OGH-Entscheidung vom 18.5.2022, 6 Ob 48/22k
Sachverhalt:
Im Zuge eines Gerichtsverfahrens brachte eine Anwaltskanzlei in einem Schriftsatz vor, dass ein Zeuge früher bereits rechtskräftig wegen schweren gewerbsmäßigen Betrugs und Bestimmung zur Untreue zu fünf Jahren Haft verurteilt wurde, um damit die Glaubwürdigkeit des Zeugen zu erschüttern. Der Zeuge sah darin einen Eingriff in seine Ehre und seinen wirtschaftlichen Ruf und klagte die Anwaltskanzlei.
Entscheidung:
Der OGH bestätigte die Entscheidungen der Vorinstanzen, die das Klagebegehren abgewiesen hatten. Behauptungen im Zuge eines Gerichtsverfahrens, die ggf. in die Ehre oder den wirtschaftlichen Ruf des Prozessgegners eingreifen, werden nach ständiger Rechtsprechung als gerechtfertigt angesehen, sofern sie nicht vorsätzlich wider besseres Wissen erhoben werden. Denn das Interesse an einer funktionierenden Rechtspflege gebietet es, Parteien eines Gerichtsverfahrens nicht einer drohenden Klage nach § 1330 ABGB abzuschrecken. Das kritische Vorbringen muss jedoch zeitlich aus Anlass bzw im Rahmen eines Verfahrens erstattet werden und einen inhaltlichen Zusammenhang mit dem Verfahrensgegenstand aufweist.

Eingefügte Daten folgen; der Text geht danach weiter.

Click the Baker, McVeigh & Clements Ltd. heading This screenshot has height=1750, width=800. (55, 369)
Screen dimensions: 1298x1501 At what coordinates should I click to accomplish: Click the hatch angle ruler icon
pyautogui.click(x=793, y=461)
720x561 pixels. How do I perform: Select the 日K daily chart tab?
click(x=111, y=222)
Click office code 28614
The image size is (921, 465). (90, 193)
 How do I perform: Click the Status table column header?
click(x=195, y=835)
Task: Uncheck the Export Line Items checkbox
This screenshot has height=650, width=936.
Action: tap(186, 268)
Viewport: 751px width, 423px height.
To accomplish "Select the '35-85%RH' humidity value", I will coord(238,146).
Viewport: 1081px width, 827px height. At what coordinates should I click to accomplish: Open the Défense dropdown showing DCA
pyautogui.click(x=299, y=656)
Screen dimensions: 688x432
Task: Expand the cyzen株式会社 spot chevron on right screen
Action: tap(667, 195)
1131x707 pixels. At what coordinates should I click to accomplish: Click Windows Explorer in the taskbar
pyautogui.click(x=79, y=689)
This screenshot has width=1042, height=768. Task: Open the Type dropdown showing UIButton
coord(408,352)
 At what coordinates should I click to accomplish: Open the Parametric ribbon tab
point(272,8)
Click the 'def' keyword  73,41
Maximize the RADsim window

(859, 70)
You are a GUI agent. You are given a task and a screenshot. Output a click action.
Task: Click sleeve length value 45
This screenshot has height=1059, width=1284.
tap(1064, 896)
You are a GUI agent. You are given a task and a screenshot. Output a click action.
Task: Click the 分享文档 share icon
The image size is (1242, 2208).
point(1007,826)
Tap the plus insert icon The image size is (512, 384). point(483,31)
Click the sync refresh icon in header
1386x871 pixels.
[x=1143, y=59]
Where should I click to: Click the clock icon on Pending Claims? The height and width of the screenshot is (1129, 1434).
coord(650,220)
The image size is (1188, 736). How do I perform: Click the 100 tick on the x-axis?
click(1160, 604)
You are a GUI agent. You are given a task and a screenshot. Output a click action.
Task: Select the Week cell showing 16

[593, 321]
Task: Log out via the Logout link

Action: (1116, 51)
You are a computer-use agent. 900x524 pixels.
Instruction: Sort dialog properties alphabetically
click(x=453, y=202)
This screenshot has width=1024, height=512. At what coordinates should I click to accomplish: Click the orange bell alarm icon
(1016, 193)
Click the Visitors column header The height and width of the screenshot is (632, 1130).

Auch der Vorwurf einer schon abgetanen gerichtlich strafbaren Handlung iSd § 113 StGB, der grundsätzlich gegen § 1330 ABGB verstößt, kann durch das Interesse an einer ordnungsgemäßen Rechtspflege und damit im Zusammenhang die Ausübung eines Rechts (Prozesshandlung) gerechtfertigt (iSd § 114 StGB) sein, sodass kein Unterlassungsanspruch besteht. Im Zuge eines Gerichtsverfahrens ist es legitim, ehrenrührige Anschuldigungen gegen den Prozessgegner oder einen Zeugen zu erheben, die dessen Glaubwürdigkeit erschüttern sollen.
Für das Prozessvorbringen durch einen Rechtsanwalt besteht der Rechtfertigungsgrund des § 9 Abs 1 RAO. Danach ist ein Rechtsanwalt befugt, alles, was er nach dem Gesetz zur Vertretung seiner Partei für dienlich erachtet, unumwunden vorzubringen, ihre Angriffs- und Verteidigungsmittel in jeder Weise zu gebrauchen, welche seinem Auftrag, seinem Gewissen und den Gesetzen nicht widerstreiten. Ein Rechtsanwalt ist daher verpflichtet, alles zu unternehmen, was den Interessen seines Klienten dienlich ist. Die Grenze, die der Rechtsanwalt in seiner Tätigkeit nicht überschreiten darf, liegt sehr hoch.
Das Rekursgericht war der Ansicht, dass die Erstattung des Vorbringens durch die beklagte Anwaltskanzlei, dass ein maßgeblicher Zeuge rechtskräftig wegen schweren gewerbsmäßigen Betrugs und Bestimmung zur Untreue zu fünf Jahren Haft verurteilt worden sei, um damit die Glaubwürdigkeit der Aussage des Zeugen in Zweifel zu ziehen, nicht gänzlich ungeeignet war, dem Verfahrensstandpunkt der dort Beklagten zum Durchbruch zu verhelfen. Da auch kein unrichtiges Vorbringen erstattet worden sei und sich dieses auch als ausreichend sachbezogen erwies, sei dieses Prozessvorbringen gerechtfertigt. Der OGH bestätigte diese Entscheidung und wies den außerordentlichen Revisionsrekurs des Klägers zurück.